Ивaн сидeл. Нe нa стуле, он сидел в тюрьме. Солнце на него не светило, шума листьев он не слышал. Голубого неба и только что появившуюся радугу после дождя он не видел. В его камере не было окна, не было других заключенных. Все, что было — это скрипучая койка со старым матрасом и грязный толчок, в который он справлял нужду.
В этом бетонном помещении он находился уже пять лет и будет находиться еще десять.
Изо дня в день он рассуждает о том, был он или нет. Жил ли он вообще когда-то на воле? Или он был зачат и рожден прямо в этой камере. В этой камере одиночества, страха и терзания души.
Иван попросту этого не помнил. Он действительно был уверен, что в этой сырой, затхлой камере ему даровали жизнь и по не понятной причине оставили его здесь на веки вечные.
Он не был сумасшедшим. Просто эти пять лет одиночества лишили его рассудка.
Хотя как можно забыть то, что ты жестоко расправился с тремя людьми?
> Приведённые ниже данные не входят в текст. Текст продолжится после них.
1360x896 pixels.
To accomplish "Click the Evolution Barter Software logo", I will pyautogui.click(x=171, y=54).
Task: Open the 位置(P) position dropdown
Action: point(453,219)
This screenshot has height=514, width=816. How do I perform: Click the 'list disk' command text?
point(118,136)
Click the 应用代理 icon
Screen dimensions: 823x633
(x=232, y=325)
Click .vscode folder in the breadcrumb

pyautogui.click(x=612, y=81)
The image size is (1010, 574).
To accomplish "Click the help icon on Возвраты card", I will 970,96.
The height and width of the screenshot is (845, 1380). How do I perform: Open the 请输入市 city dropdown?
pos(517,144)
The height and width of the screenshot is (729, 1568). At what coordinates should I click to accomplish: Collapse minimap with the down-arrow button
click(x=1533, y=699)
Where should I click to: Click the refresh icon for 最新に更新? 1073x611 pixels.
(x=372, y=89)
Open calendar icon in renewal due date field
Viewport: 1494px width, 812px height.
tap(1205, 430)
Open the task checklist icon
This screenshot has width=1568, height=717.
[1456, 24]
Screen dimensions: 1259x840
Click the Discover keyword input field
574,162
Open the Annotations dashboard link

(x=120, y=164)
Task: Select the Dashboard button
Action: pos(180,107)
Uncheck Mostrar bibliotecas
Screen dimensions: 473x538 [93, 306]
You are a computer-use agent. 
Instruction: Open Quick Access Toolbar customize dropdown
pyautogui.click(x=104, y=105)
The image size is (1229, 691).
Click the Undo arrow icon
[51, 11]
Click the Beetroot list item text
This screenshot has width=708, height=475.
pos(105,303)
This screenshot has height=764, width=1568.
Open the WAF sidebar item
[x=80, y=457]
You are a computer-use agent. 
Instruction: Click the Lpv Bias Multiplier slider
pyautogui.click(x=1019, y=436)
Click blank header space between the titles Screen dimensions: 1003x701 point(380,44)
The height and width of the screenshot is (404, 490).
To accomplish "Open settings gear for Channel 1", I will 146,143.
Хладнокровно зарубил их топором.
Но оказывается можно забыть даже такое.
Ивана ни разу не выпускали с камеры, он ни разу не видел даже надзирателя. Кусок хлеба с несоленой кашей ему просовывали в маленькое отверстие, находящееся внизу стальной двери.
Такая мера пресечения была инициативой начальника тюрьмы. Хотя он бы с радостью лично пустил пулю в голову Ивана. Этот заключенный убил всю его семью.
И за это ему дали каких-то пятнадцать лет.
Но если бы он сделал это, сам получил бы срок. И если бы он не свел Ивана с ума, то тот мог бы рассказать, что начальник тюрьмы был заказчиком.
А так он просто про это забыл. Забыл и про то, что после отсидки ему должны дать приличную сумму денег. Забыл и про то, что ему обещали комфортабельные условия во время заключения.
А когда прошло еще пять лет, начальник тюрьмы умер. И об этой истории вообще никто не мог бы узнать. Один человек на том свете, а другой в заточении и сумасшедший.
Но после смерти начальника, Ивана перевели в обычную камеру, и он рассказал мне эту историю.
И он действительно сумасшедший. Потому что мы вот уже как десять лет сидим в одной камере.